>>>>
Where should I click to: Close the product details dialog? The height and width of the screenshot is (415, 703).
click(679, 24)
<<<<
>>>>
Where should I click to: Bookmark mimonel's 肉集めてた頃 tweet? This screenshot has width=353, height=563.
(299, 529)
<<<<
>>>>
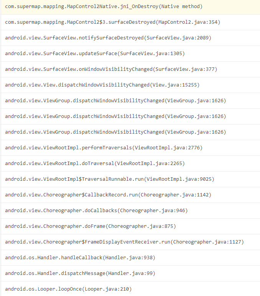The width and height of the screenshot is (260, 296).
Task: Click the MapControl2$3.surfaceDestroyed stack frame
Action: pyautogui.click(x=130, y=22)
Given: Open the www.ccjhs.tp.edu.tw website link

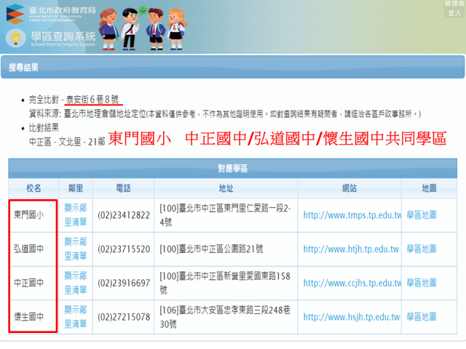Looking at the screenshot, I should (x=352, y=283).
<<<<
▶ **YOUR TASK**:
Copy the data verbatim, starting with the line containing "Where should I click to: Close" and ending with the line containing "click(679, 24)", both lines included.

▶ **FINAL ANSWER**:
Where should I click to: Close the product details dialog? The height and width of the screenshot is (415, 703).
click(679, 24)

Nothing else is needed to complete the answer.